The Alberta Liberal Party failed to capture a single seat in the 1971 general election led by leader Bob Russell. Russell contested the 1973 by-election in Calgary-Foothills finishing a distant fourth with 5.8 per cent of the vote. Russell resigned the leadership of the Liberal Party later in 1974, and was succeeded by Nicholas Taylor.

Election campaign

Progressive Conservative
Premier Peter Lougheed enjoyed strong support from his home constituency of Calgary-West, meaning he was able to campaign throughout the province.

The Progressive Conservative Party campaigned a platform on administrative competence and promises outlined in an unpassed 1975–76 budget. Leaning on successful negotiations with the federal and Ontario governments and oil companies for the development of oil sands in the Winnipeg Agreement only 11 days before the legislature was dissolved. Other promises included the creation of the Alberta Heritage Savings Trust Fund, reduction of personal income taxes by at least 28 per cent, and increased social program spending, all of which were built on growing non-renewable natural resource revenue resulting from 1970s energy crisis.

Campaign slogans utilized by the Progressive Conservatives included "Lougheed Leadership", "43 Months of Progress", and "Vote Today for Alberta".
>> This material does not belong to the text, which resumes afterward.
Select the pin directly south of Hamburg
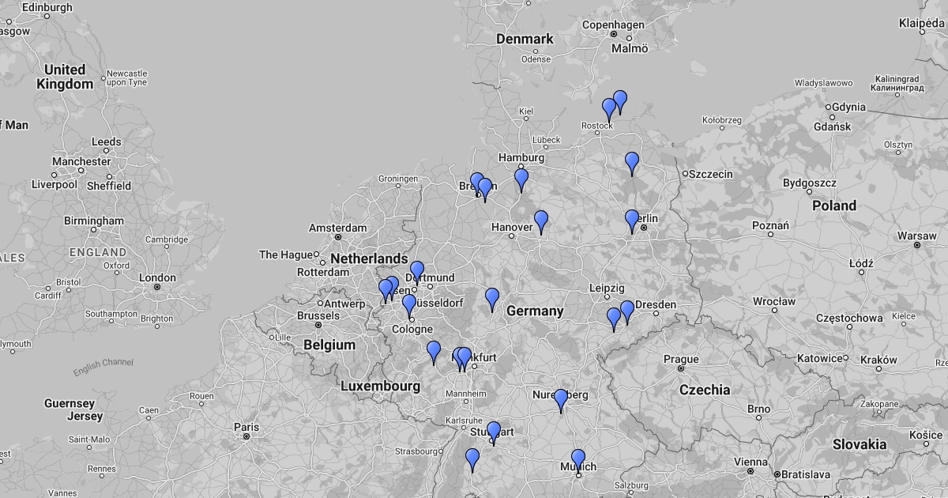 [521, 179]
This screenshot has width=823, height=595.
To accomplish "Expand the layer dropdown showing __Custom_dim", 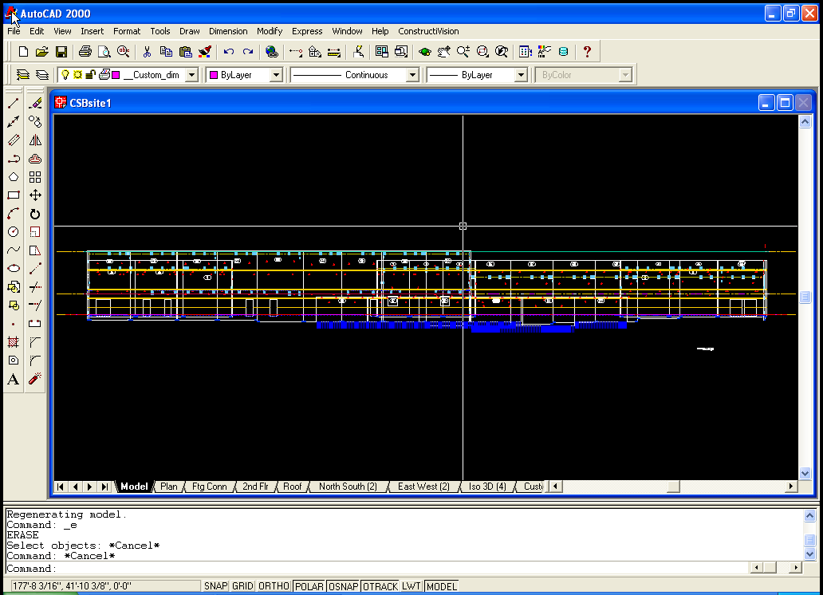I will 191,75.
The Progressive Conservative government was criticized for interference with the free market, which was exemplified with the 1974 purchase of Pacific Western Airlines for $37.5-million. The Lougheed government was also criticized for significant government spending authorized through Order-in-Council instead of appropriations through the Legislature.

Social Credit Party
The Social Credit Party ran a campaign advocating for the provincial government to provide low-interest loans to Albertans for housing, farming and small business purposes. Social Credit leader Werner Schmidt promoted greater revenue sharing with municipal governments, and more conciliatory stance to negotiations with the federal government, and greater emphasis on free market enterprise. The Social Credit Party referred to themselves as "the Alberta Party" throughout the election, but was unable to gather significant momentum with the phrase.
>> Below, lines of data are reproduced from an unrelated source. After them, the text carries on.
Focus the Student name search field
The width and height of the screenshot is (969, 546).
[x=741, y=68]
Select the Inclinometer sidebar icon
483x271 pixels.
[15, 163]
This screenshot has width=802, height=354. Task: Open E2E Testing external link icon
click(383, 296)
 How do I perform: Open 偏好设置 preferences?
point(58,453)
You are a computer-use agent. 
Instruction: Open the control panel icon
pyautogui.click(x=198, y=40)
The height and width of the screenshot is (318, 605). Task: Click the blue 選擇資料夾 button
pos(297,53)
The Social Credit Party was only able to muster 70 candidates to contest the provinces 75 electoral districts. Many of the candidates focused their advertising dollars and canvassing efforts on highlighting their individual experience and value as a constituent representative rather than emphasizing the Party's platform.

New Democratic Party
NDP leader Grant Notley was elected to the Spirit River-Fairview district in 1971 by a slim margin in a competitive three-way race. The pressure in his home riding required Notley to do much of his campaigning in his home riding, and not in locations across the province.

Through his efforts in the Legislature, Notley gained a reputation as a hard-working, sincere and capable representative and critic of Peter Lougheed. The NDP as able to muster candidates for all 75 constituencies, and as the only opposition party with a full slate of candidates, the NDP created the election slogan "The Only Real Opposition".

The NDP's campaign strategy did not emphasis socialist programs in the early stages of the campaign, instead focusing on the Lougheed government's agreement with Syncrude for developing the oil sands. Notley and the NDP believed the Syncrude agreement would be the central issue of the election, as the agreement included significant public financial investments. Notley was able to obtain several confidential government documents relating to the Syncrude project's viability which the NDP released throughout the campaign, however the Progressive Conservatives steered away from debate on the subject. Later in the election the NDP brought forward more traditional socialist programs including children's dental care, increasing old age pensions, government run auto insurance and increasing public ownership of utility companies.

Liberal
The Liberal Party focused its campaign on leader Nick Taylor's charisma and environmental opposition to the Progressive Conservatives industrialization policy. Instead the Liberal Party emphasized that Alberta's economy should be focused on renewable resources such as agriculture, timber, tourism and modern professional skills. The Liberals emphasized their platform through the campaign slogan "The Alternative".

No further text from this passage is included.